▶ Objective
Recast everything from the line containing "Click the chevron next to Déplacer" down to the end of the items as a Markdown table with the columns Number and Record line, one row per line, skipping blank lines and leaving out the pictures.

▶ Stored records

--------

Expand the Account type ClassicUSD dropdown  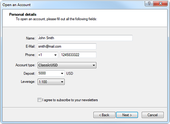tap(67, 65)
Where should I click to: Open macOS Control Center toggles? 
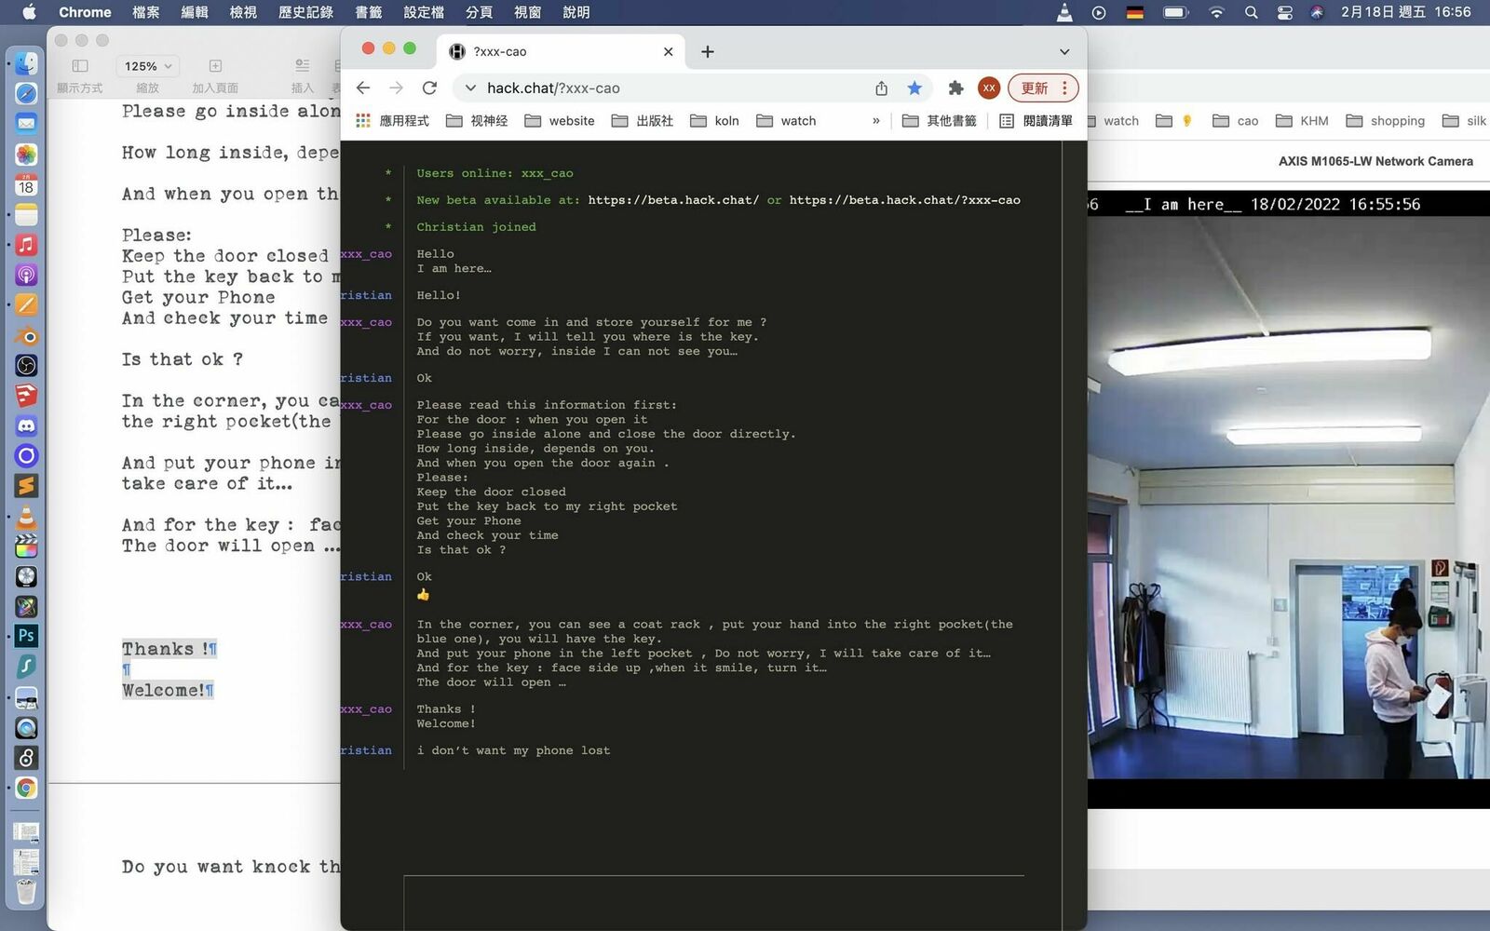(x=1284, y=12)
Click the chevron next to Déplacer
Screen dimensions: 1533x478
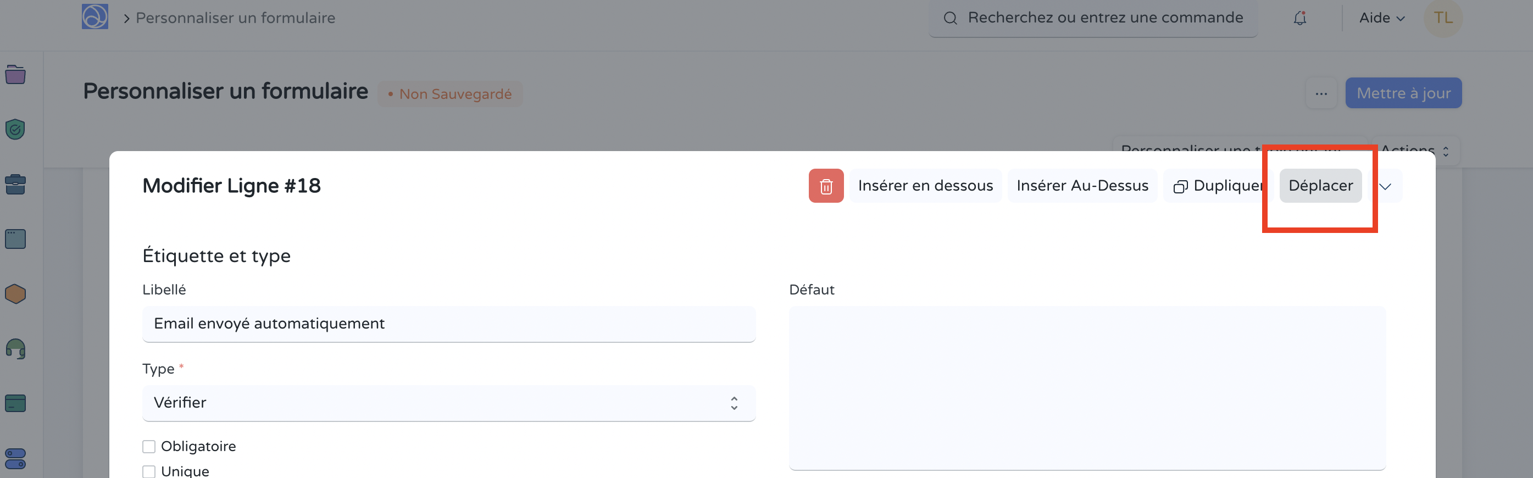coord(1385,186)
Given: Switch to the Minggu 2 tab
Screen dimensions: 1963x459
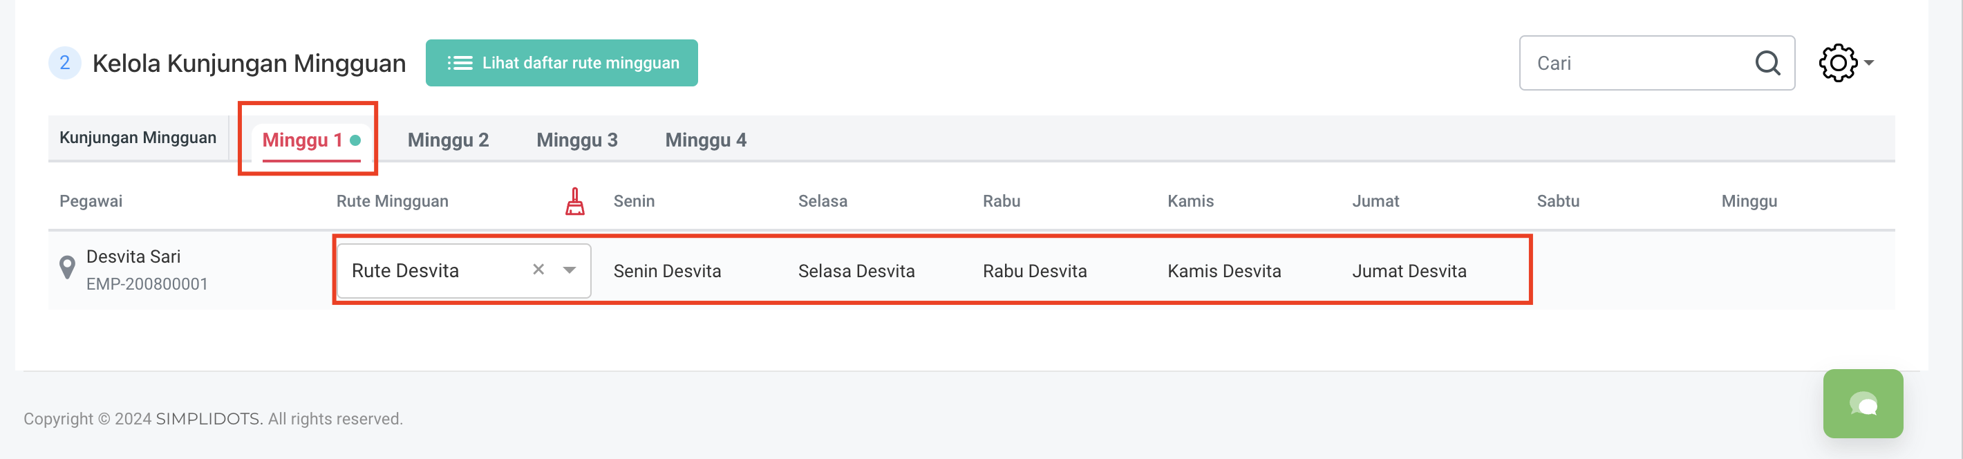Looking at the screenshot, I should tap(448, 140).
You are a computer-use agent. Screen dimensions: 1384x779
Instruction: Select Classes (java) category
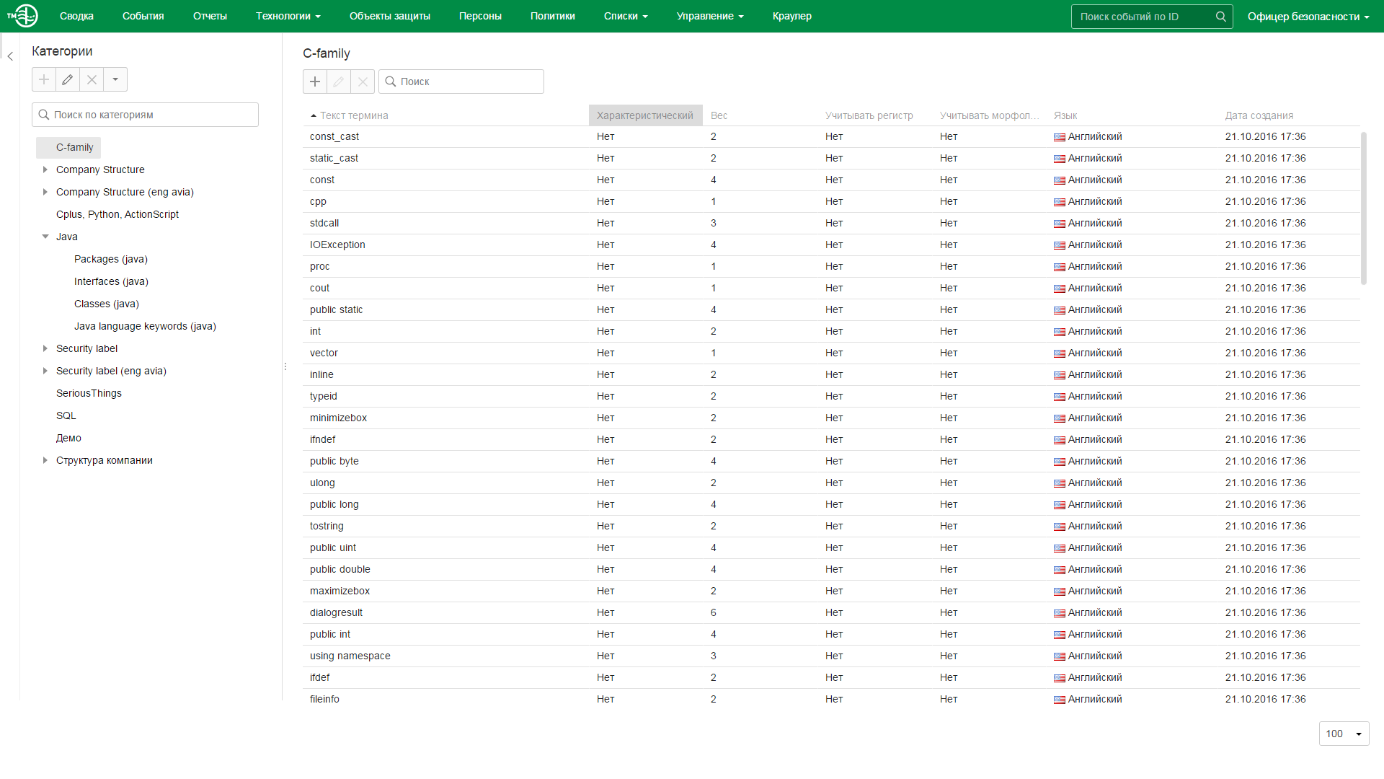(x=107, y=304)
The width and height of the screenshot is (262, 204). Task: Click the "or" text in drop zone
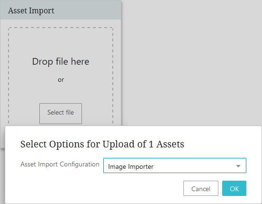[61, 80]
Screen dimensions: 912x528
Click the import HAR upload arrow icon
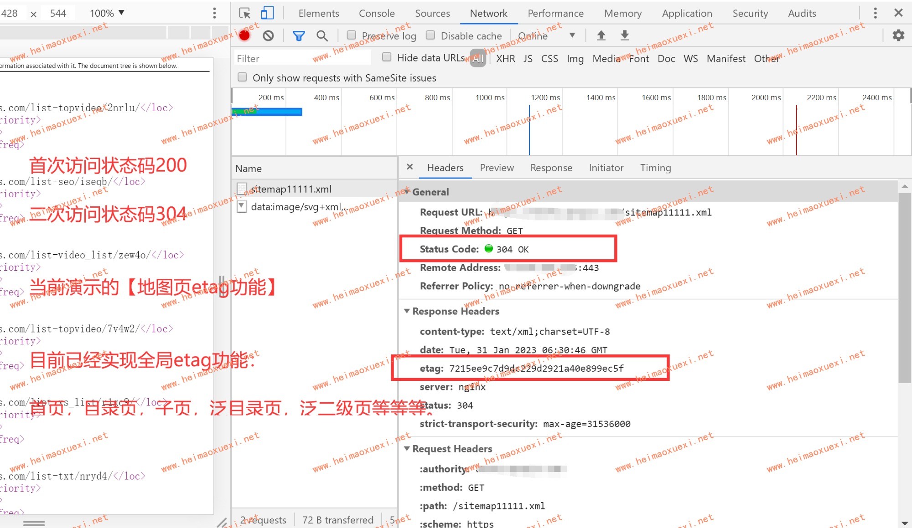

--------

▶ The response
| Number | Record line |
|---|---|
| 1 | Click the chevron next to Déplacer |
| 2 | Screen dimensions: 1533x478 |
| 3 | coord(1385,186) |
| 4 | Given: Switch to the Minggu 2 tab |
| 5 | Screen dimensions: 1963x459 |
| 6 | Looking at the screenshot, I should tap(448, 140). |
| 7 | You are a computer-use agent. Screen dimensions: 1384x779 |
| 8 | Instruction: Select Classes (java) category |
| 9 | (x=107, y=304) |
| 10 | The width and height of the screenshot is (262, 204). Task: Click the "or" text in drop zone |
| 11 | [61, 80] |
| 12 | Screen dimensions: 912x528 |
| 13 | Click the import HAR upload arrow icon |